(Element and text location data)

(begin)

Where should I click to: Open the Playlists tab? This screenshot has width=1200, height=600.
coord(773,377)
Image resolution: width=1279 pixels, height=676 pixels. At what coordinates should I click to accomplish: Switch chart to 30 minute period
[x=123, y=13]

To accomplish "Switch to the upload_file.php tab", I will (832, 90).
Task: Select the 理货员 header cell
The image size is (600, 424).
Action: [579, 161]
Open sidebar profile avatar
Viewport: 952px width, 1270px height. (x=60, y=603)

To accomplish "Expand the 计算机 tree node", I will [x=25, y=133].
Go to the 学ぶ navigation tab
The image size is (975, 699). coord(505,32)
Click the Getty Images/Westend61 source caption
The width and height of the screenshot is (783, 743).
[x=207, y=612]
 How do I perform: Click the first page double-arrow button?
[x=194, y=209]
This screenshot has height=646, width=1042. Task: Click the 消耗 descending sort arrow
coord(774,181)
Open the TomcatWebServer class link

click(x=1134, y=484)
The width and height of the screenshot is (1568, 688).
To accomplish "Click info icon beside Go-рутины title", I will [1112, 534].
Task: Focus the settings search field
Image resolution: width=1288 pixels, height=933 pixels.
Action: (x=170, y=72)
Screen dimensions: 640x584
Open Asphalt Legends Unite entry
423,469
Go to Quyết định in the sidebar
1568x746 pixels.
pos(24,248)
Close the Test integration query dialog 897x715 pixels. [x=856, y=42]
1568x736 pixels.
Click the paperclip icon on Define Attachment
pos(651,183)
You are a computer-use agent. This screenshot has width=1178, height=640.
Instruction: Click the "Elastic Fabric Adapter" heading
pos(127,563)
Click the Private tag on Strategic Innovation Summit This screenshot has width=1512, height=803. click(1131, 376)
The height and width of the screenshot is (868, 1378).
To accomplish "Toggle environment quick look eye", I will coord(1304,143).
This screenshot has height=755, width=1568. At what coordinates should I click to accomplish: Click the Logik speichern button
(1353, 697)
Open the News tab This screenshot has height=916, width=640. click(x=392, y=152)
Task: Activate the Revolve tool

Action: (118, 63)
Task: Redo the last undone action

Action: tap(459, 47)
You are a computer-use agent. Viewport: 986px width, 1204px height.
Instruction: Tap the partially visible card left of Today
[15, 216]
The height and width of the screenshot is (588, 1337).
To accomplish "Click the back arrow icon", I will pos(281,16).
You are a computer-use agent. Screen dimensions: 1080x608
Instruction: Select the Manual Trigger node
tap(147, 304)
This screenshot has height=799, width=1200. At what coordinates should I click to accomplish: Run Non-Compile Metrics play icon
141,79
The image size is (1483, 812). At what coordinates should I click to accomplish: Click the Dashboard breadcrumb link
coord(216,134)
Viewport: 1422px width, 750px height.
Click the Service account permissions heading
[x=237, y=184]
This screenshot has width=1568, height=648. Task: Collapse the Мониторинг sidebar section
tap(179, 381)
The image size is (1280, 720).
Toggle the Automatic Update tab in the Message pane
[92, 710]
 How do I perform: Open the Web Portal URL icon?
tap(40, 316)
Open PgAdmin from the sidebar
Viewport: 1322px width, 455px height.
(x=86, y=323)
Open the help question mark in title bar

(end)

### Given instruction
Reproduce the lines verbatim, beginning at the line that contains "Screen dimensions: 640x584" and stopping after the line that contains "tap(147, 304)".

### The reply
Screen dimensions: 640x584
Open Asphalt Legends Unite entry
423,469
Go to Quyết định in the sidebar
1568x746 pixels.
pos(24,248)
Close the Test integration query dialog 897x715 pixels. [x=856, y=42]
1568x736 pixels.
Click the paperclip icon on Define Attachment
pos(651,183)
You are a computer-use agent. This screenshot has width=1178, height=640.
Instruction: Click the "Elastic Fabric Adapter" heading
pos(127,563)
Click the Private tag on Strategic Innovation Summit This screenshot has width=1512, height=803. click(1131, 376)
The height and width of the screenshot is (868, 1378).
To accomplish "Toggle environment quick look eye", I will coord(1304,143).
This screenshot has height=755, width=1568. At what coordinates should I click to accomplish: Click the Logik speichern button
(1353, 697)
Open the News tab This screenshot has height=916, width=640. click(x=392, y=152)
Task: Activate the Revolve tool

Action: (118, 63)
Task: Redo the last undone action

Action: tap(459, 47)
You are a computer-use agent. Viewport: 986px width, 1204px height.
Instruction: Tap the partially visible card left of Today
[15, 216]
The height and width of the screenshot is (588, 1337).
To accomplish "Click the back arrow icon", I will pos(281,16).
You are a computer-use agent. Screen dimensions: 1080x608
Instruction: Select the Manual Trigger node
tap(147, 304)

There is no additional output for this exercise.